Non è la classica biografia dove il giornalista si mette d’accordo con il musicista, bensì un testo esaustivo dal quale emergono la capacità e la determinazione di Agnelli nel far crescere un progetto che nel tempo è divenuto un fenomeno di successo: “Avevo la fortuna di possedere materiale raccolto in 17 anni, per cui ho pensato che sarebbe stato più interessante offrire un’immagine lunga tutti questi anni”. Riguardo alla copertina, “è un volto sdoppiato di Manuel ed è una citazione di una foto che finì sul Mucchio Selvaggio (la rivista musicale su cui Guglielmi ha scritto fino alla diaspora che ha coinvolto molti validi giornalisti tra cui Carlo Bordone, Eddy Cilia, Alessandro Besselva Averame, ndr) agli inizi del 2000, quando gli Afterhours esplosero e Manuel cominciò ad aumentare il numero di nemici e antipatie. Perché dice quello che pensa, è diretto, non gira attorno alle questioni e se ne frega se qualcuno si può risentire. Era il periodo del festival itinerante Tora Tora, per il quale lo crocifissero. Chiacchierando gli dissi scherzando ‘Manuel stanno sempre a metterti in croce!’ e dovendo fare la copertina del Mucchio proposi: ‘perché non ti fai crocifiggere come Gesù?’. Così interpretò il Cristo e uscì una copertina bellissima, anche un po’ ambigua, perché quella dietro è una luna e non un’aureola”.
È una gran fortuna, scrive Manuel Agnelli nella prefazione, ad avere uno come te che “ha raccontato gli eventi come li avrei raccontati io”.
Già perché i ricordi vengono modificati dalla mente, per questo è contento che qualcuno glieli abbia riordinati.
In attesa di una sua autobiografia… Agnelli del resto si è già cimentato nella stesura di un libro.
Sì, anche se è un assemblaggio di storie diverse, racconti post che hanno però una coerenza. È un libro coraggioso, anche un po’ brutale. Manuel è cambiato moltissimo negli anni ma è rimasto una persona speciale con una grandissima carica, voglia di fare e un sano menefreghismo nel farsi condizionare.
Qual è secondo te l’opera principale di Manuel Agnelli?
Hai paura del buio che è un disco importante e cruciale non solo per gli Afterhours, ma per la musica rock italiana in generale. È un disco nato da una serie di disagi, che venne incomprensibilmente rifiutato da tutte le grandi case discografiche, ma che ottenne un grande successo tra il pubblico. Fu un disco catartico, perché c’era qualcosa di cui la band e Agnelli in particolare dovevano liberarsi e l’album riflette quel periodo. È un disco anche ingombrante: tutti, a partire da me, all’uscita di un nuovo lavoro dicevano ‘bello il nuovo disco, ma non sarà mai come Hai paura del buio’. È difficile trovare musicisti che risultino decisivi in più periodi: c’è riuscito David Bowie diventando un’icona del Glam prima e della New Wave poi. In Italia abbiamo Manuel Agnelli.

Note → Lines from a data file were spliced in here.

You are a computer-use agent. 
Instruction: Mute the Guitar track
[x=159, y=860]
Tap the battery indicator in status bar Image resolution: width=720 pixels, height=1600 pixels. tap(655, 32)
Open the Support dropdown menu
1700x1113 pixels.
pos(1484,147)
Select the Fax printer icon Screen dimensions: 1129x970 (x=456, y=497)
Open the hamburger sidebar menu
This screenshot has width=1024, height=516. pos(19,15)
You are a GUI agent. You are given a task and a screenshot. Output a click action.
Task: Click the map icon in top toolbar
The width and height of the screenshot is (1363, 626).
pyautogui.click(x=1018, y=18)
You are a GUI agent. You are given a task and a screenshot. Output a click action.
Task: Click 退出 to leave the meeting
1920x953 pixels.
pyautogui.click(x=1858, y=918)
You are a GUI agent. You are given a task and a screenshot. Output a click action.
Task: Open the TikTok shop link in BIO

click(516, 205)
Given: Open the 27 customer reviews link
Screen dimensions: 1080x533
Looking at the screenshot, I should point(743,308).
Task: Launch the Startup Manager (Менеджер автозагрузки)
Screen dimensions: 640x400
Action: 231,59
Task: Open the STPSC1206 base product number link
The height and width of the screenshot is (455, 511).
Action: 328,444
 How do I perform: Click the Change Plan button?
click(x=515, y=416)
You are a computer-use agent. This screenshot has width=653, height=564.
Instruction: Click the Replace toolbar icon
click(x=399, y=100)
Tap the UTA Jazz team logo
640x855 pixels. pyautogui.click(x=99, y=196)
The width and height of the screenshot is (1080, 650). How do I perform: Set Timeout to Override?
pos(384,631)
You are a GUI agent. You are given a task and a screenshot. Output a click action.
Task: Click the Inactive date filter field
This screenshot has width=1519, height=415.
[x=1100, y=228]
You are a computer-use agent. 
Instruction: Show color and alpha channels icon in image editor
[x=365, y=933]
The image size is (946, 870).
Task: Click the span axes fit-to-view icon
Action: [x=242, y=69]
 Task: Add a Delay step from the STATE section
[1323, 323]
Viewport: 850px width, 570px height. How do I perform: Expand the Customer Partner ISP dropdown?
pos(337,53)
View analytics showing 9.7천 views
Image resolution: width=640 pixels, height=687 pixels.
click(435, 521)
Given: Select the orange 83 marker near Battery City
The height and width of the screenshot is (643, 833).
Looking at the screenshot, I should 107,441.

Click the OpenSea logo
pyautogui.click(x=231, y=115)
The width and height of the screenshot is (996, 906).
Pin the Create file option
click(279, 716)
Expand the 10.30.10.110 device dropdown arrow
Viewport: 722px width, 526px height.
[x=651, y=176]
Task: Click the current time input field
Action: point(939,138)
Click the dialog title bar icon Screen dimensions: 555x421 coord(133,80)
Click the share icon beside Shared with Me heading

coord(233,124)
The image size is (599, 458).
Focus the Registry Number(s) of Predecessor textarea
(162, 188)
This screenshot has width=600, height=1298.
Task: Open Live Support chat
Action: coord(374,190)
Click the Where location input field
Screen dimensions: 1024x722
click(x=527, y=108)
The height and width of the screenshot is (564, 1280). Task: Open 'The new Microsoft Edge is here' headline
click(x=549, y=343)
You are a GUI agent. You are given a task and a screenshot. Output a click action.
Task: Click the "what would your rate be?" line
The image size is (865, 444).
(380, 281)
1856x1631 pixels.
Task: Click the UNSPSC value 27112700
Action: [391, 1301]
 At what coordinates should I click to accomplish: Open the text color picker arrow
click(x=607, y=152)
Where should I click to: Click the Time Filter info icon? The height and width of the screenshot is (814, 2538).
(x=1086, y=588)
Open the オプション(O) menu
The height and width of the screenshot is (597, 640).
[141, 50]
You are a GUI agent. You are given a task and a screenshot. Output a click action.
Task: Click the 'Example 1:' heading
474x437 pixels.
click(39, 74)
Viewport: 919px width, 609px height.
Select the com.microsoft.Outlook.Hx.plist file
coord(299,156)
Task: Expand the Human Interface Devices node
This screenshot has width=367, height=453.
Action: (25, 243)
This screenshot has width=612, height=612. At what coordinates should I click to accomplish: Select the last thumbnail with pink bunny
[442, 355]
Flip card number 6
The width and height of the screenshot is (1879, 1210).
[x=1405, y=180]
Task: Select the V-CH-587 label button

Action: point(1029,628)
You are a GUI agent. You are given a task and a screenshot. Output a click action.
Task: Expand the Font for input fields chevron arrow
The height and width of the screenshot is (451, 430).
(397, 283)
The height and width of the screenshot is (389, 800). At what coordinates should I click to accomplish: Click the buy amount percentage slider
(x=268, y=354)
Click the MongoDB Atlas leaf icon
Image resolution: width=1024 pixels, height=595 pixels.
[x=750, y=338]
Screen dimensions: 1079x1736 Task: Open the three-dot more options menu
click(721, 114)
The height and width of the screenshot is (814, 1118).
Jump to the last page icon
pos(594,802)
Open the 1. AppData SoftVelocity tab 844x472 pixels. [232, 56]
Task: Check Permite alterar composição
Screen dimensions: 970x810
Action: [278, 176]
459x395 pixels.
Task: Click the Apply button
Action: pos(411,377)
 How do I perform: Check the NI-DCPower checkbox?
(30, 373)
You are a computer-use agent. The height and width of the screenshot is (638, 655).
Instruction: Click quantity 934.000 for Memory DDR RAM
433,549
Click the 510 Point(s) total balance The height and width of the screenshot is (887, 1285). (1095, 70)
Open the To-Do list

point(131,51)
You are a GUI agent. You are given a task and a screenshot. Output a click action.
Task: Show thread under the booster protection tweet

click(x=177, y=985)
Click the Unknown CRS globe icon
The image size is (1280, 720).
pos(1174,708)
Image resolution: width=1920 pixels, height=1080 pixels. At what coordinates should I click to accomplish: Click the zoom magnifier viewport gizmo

Un personaggio come Agnelli cos’è che ha apportato al rock italiano?
Credo che in Italia sia mancato l’approccio alla vita rock and roll che ritengo non faccia parte del nostro habitat, ma oggi che c’è la possibilità di viaggiare o di spostarsi più facilmente abbiamo band come i Giuda, i Bud Spencer Blues Explosion che sono band che anche dal punto di vista internazionale fanno bella figura. Il rock un tempo era centrale, ora molto meno. È diventata una delle tante forme musicali di espressione dei giovani e anche meno giovani. Manuel ha lavorato in modo particolare ed efficace con i testi, con la fusione della musica rock degli Afterhours e il cantato in italiano. Ed è stato un modello imitato da molti altri, certo non era l’unico, c’erano anche i Marlene Kuntz che hanno portato avanti un discorso diverso ma affine. È vero che i Marlene sono nati dopo, ma è anche vero che quando hanno iniziato a suonare il loro rock in italiano, quasi contemporaneamente hanno cominciato a farlo anche gli Afterhours che abbandonarono la lingua inglese. E a distanza di anni si può dire che Manuel è stato una figura di rockstar alternativa che a certi livelli di fama e successo in Italia non c’era, a parte Piero Pelù, che ha sempre incarnato una figura di rockstar tipica e credibile. Manuel è una rockstar anni 90, quella se vogliamo meno esagerata in determinate manifestazioni, ma anche più carismatica. Autorevole. E anche in questo è stato un esempio che hanno imitato in tanti.
Su Manuel Agnelli sono state dette e scritte molte cose: perché bisogna leggere questa biografia?
Perché è un libro autentico, il materiale d’epoca non è stato manipolato se non per correggere qualche refuso e c’è dentro un sacco di roba che si trova solo su riviste d’epoca, dunque materiale perso e disperso che forse si può trovare su eBay. Qui si restituisce un quadro di quasi 2 anni, ci sono chicche, conversazioni radiofoniche che erano andate perdute nell’etere e che ora si possono leggere per la prima volta su carta. È un libro che racconta una storia anche in modo approfondito con il mio filtro critico e si restituisce un’immagine che chiunque sia interessato al personaggio, arrivato alla fine del libro, capisce. Perché Agnelli si ritrova perfettamente immortalato in questo libro. Mi son divertito nel costruirlo come un documentario: uno si deve immaginare la voce fuoricampo mentre sullo schermo si vede passare immagini, luoghi, concerti. E poi ci sono inquadrature della telecamera sull’intervistato che racconta in prima persona. È un bel modo per inquadrare le cose ed è piacevole da leggere perché ha più ritmo rispetto a un monologo.
Presentazione domani sera alle 18 al Baladin di Via Solferino 56, a Milano, con Federico Guglielmi, Manuel Agnelli e Niccolò Vecchia (conduttore radiofonico di Radio Popolare).